Historia

Manifestacja w Warszawie na zakończenie millenijnych obchodów Chrztu Polski

Ostatnia aktualizacja: 26.06.2021 05:44
55 lat temu, w niedzielę 26 czerwca 1966 roku, doszło w Warszawie do manifestacji związanej z obchodami Tysiąclecia Chrztu Polski.
Prymas Stefan Wyszyński podczas millenijnych obchodów w Warszawie, 1966 r. (zdj. ilustracyjne)
Prymas Stefan Wyszyński podczas millenijnych obchodów w Warszawie, 1966 r. (zdj. ilustracyjne)Foto: Narodowe Archiwum Cyfrowe

088413d8-08f2-4a9e-9043-012e66fb0d02.png
Prymas Stefan Wyszyński – serwis specjalny portalu polskieradio.pl

W katedrze św. Jana odbywała się uroczysta msza koncelebrowana przez Prymasa Tysiąclecia Kardynała Wyszyńskiego i biskupów warszawskich. Na mszę i manifestację religijnej postawy, pełnej dziękczynienia za chrześcijańskie tysiąclecie Polski, przyszły tysiące wiernych, których milicja obywatelska postanowiła brutalnie spacyfikować.

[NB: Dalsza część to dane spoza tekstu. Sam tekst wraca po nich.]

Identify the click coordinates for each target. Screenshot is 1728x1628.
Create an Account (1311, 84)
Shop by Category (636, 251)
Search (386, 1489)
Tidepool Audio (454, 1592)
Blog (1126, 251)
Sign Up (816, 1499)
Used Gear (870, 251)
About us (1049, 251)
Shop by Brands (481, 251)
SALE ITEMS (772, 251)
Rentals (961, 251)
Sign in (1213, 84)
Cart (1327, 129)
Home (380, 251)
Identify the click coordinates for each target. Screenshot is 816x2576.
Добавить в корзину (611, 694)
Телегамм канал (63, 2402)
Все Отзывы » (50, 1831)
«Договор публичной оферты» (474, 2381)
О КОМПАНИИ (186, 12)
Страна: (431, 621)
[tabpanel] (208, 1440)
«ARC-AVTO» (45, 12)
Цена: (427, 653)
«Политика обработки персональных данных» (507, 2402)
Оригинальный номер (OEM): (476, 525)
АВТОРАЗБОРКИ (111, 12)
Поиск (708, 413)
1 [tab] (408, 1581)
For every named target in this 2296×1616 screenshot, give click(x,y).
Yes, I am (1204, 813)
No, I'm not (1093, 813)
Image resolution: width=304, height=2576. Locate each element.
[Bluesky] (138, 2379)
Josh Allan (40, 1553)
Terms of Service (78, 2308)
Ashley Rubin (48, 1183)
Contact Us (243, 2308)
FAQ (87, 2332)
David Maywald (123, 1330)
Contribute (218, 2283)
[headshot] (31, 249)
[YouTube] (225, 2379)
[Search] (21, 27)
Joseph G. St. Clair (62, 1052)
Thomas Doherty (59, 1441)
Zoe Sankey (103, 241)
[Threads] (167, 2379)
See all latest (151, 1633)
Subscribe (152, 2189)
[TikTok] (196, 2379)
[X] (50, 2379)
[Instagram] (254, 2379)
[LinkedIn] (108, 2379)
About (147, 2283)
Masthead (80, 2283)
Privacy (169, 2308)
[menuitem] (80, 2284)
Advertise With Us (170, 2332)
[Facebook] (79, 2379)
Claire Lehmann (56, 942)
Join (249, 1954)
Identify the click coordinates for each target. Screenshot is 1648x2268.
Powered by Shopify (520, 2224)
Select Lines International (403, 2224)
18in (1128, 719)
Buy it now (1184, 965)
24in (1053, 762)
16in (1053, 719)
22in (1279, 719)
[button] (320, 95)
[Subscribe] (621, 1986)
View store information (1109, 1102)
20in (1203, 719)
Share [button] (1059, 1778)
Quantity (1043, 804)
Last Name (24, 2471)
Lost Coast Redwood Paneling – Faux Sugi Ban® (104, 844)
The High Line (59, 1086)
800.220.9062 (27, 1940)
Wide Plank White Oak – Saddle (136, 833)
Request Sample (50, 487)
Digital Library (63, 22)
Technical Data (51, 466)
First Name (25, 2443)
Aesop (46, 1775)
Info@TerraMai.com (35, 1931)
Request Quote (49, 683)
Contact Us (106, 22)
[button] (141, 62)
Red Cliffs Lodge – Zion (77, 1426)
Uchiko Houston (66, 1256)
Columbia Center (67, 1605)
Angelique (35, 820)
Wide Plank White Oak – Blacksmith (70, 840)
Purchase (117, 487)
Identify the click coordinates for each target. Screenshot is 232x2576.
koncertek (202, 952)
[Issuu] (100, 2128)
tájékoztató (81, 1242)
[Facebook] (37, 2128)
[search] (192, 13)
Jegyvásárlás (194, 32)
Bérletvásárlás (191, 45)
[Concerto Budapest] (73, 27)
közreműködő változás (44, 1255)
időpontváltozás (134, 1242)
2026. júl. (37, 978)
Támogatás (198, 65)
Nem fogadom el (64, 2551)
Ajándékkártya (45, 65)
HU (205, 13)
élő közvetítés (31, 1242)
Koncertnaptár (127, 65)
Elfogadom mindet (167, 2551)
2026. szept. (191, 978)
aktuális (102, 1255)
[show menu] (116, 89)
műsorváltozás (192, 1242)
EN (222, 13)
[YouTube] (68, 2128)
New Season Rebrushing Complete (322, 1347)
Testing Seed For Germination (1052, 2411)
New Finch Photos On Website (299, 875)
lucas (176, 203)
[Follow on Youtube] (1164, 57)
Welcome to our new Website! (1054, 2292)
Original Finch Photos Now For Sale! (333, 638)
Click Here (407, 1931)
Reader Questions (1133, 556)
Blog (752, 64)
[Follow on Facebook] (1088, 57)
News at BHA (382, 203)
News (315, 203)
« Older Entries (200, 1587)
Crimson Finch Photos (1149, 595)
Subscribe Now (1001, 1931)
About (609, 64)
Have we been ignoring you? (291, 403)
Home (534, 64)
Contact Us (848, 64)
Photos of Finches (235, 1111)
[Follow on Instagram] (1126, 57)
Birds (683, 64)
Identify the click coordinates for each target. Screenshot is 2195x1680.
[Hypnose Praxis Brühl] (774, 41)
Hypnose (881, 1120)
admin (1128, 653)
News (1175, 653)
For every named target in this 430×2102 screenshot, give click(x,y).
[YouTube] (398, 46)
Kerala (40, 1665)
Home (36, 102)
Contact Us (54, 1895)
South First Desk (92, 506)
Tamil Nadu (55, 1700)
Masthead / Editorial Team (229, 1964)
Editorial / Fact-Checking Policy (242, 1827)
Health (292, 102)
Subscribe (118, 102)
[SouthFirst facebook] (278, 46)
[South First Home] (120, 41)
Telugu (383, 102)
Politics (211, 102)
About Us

Millenium świeckie i religijne

Millenijne obchody miały dwojaki charakter, bo każda ze stron starała się uwypuklić prezentowane wartości. Komunistyczna władza widziała w tych historycznych wydarzeniach powód do socjalistycznej dumy. (Dziwi jednak próba zawłaszczenia tej millenijnej rocznicy - wszak odnosiła się ona do bezwzględnie religijnego faktu, rocznicy chrztu Polski, który symbolicznie przyjął na siebie Mieszko I, wprowadzając Polskę do rodziny państwa kręgu chrześcijańskiego). Kościół natomiast widział w tej rocznicy siłę tysiąca lat razem – właśnie we wspólnocie wiernych Bogu i Matce Boskiej.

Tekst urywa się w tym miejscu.